Information:
--------------------

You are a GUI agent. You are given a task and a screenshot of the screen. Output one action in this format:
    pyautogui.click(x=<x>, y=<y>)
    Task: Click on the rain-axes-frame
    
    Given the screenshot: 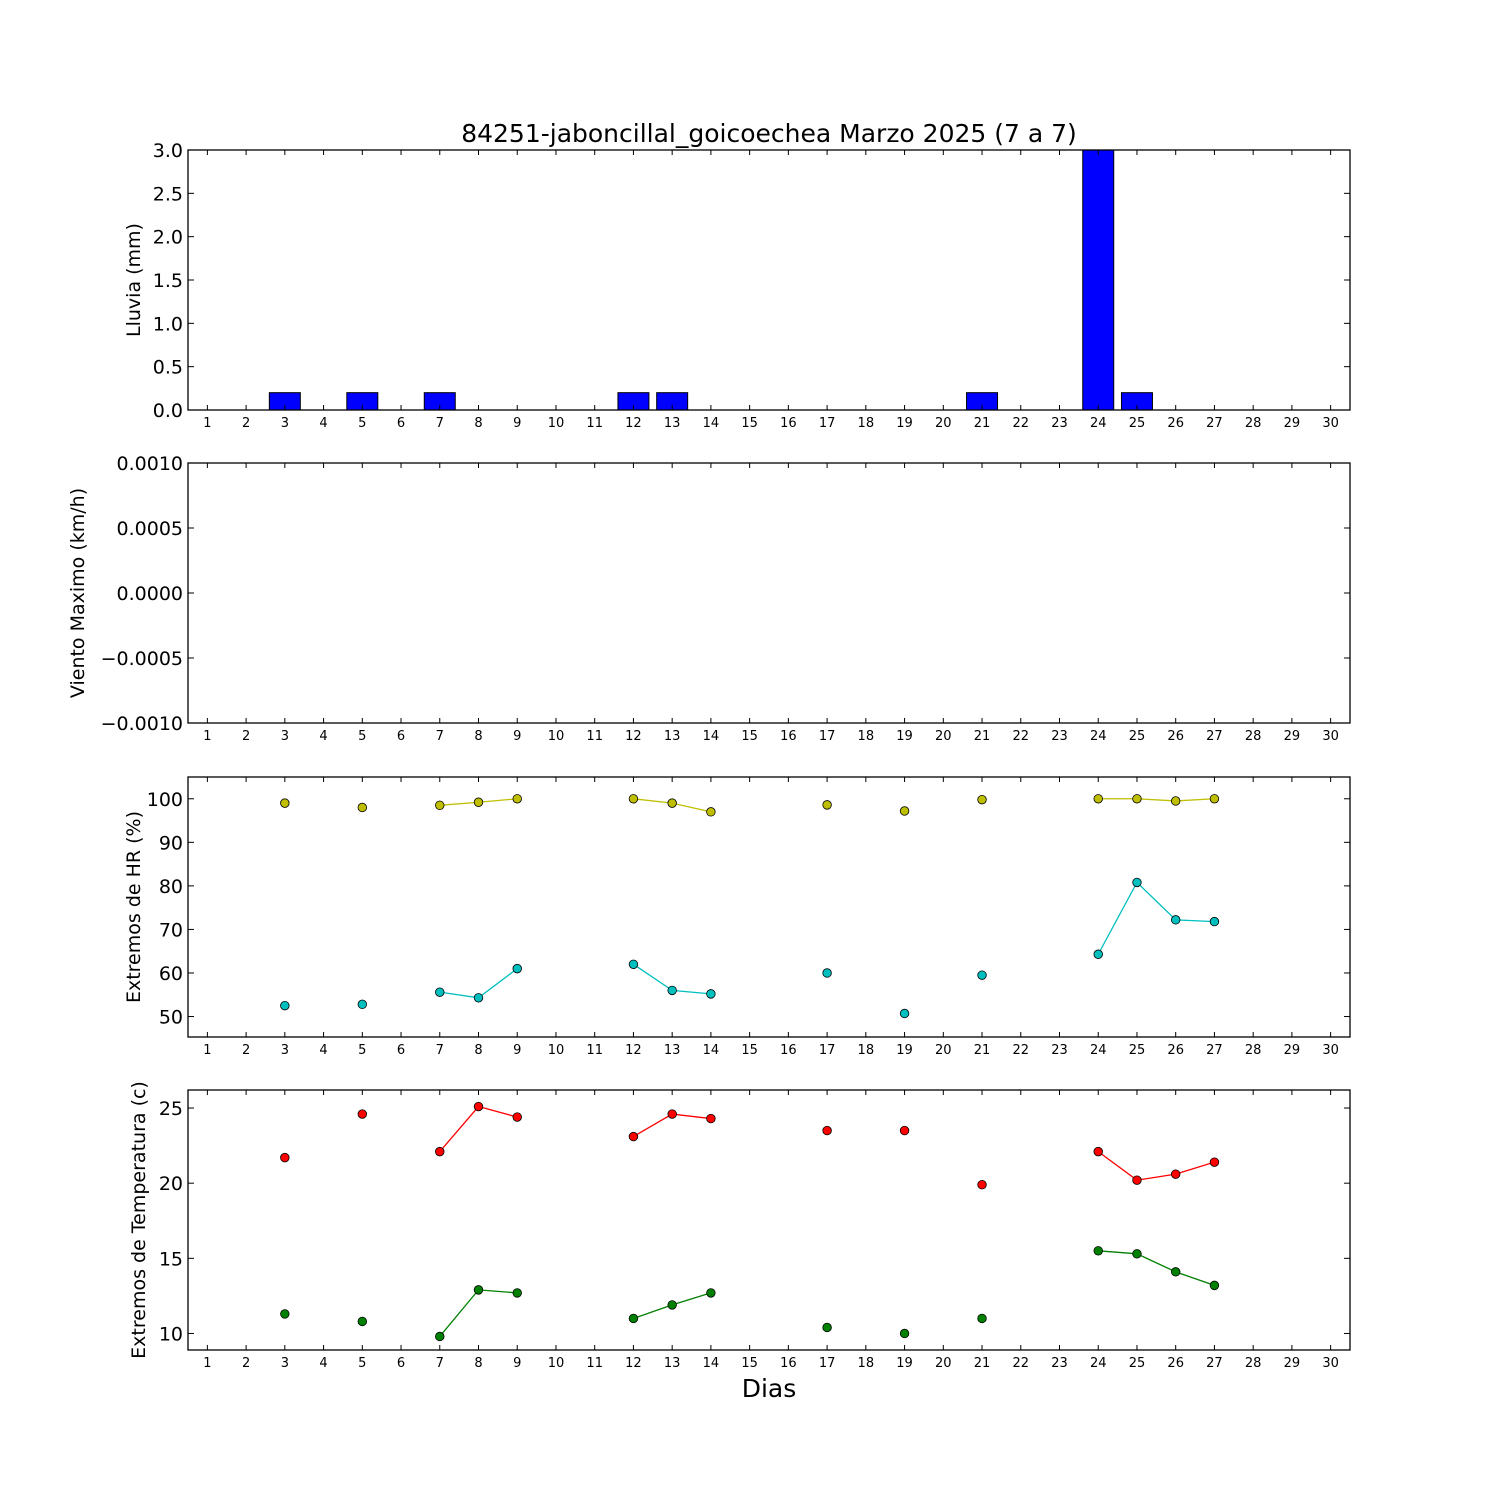 What is the action you would take?
    pyautogui.click(x=769, y=280)
    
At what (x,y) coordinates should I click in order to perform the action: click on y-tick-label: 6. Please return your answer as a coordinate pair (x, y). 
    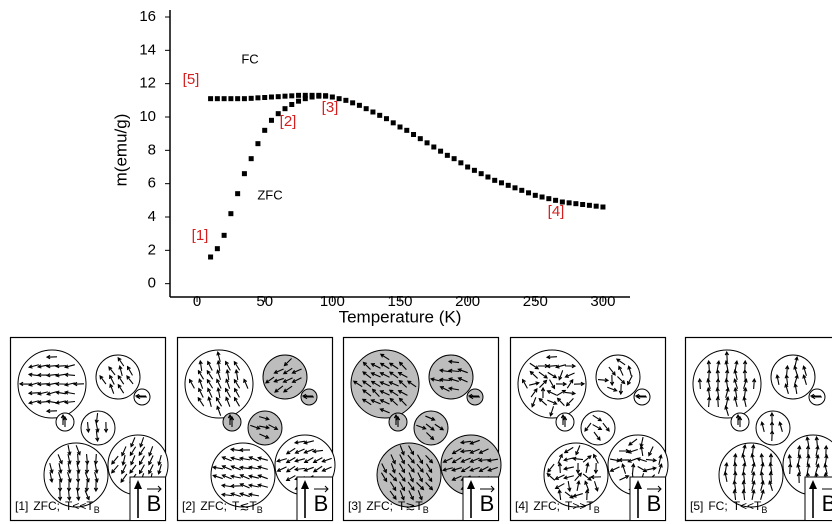
    Looking at the image, I should click on (152, 184).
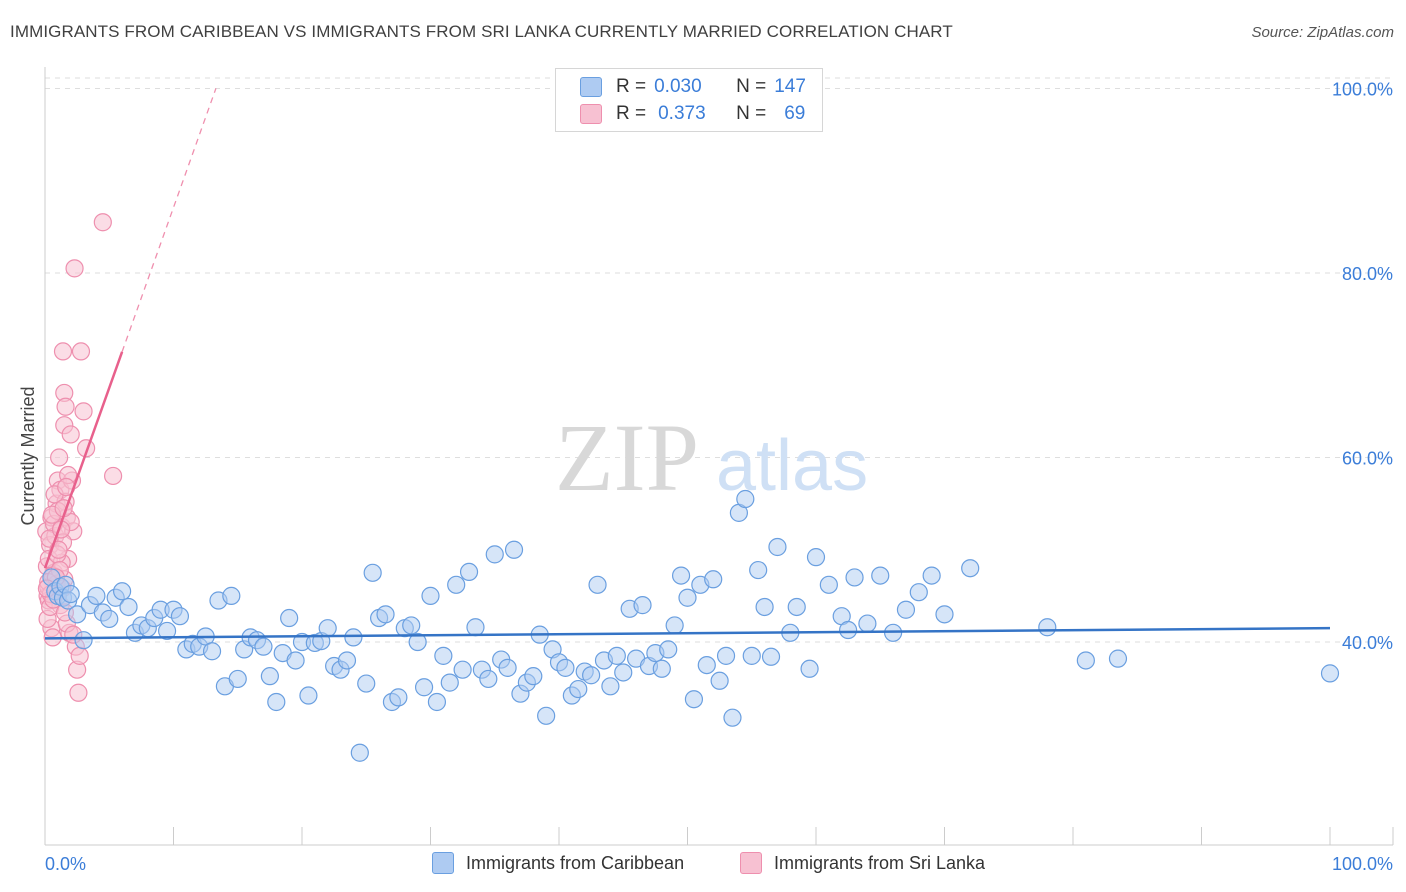  What do you see at coordinates (688, 633) in the screenshot?
I see `caribbean-trend-line` at bounding box center [688, 633].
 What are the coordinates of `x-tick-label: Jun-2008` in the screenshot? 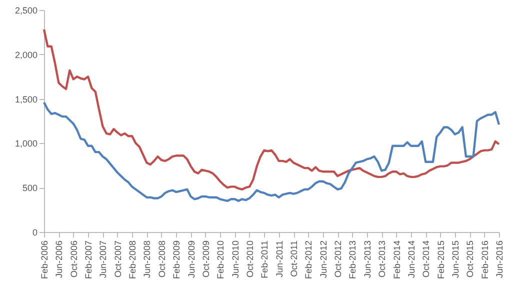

--------------------

What you are asked to do: Quote the lines of the items from the one containing "At what (x,y)" through the end of the items, leaving out the pictures.

Answer to this problem:
At what (x,y) coordinates should I click in order to perform the action: click on y-tick-label: 6. Please return your answer as a coordinate pair (x, y). 
    Looking at the image, I should click on (152, 184).
  What do you see at coordinates (688, 633) in the screenshot?
I see `caribbean-trend-line` at bounding box center [688, 633].
 What are the coordinates of `x-tick-label: Jun-2008` in the screenshot? 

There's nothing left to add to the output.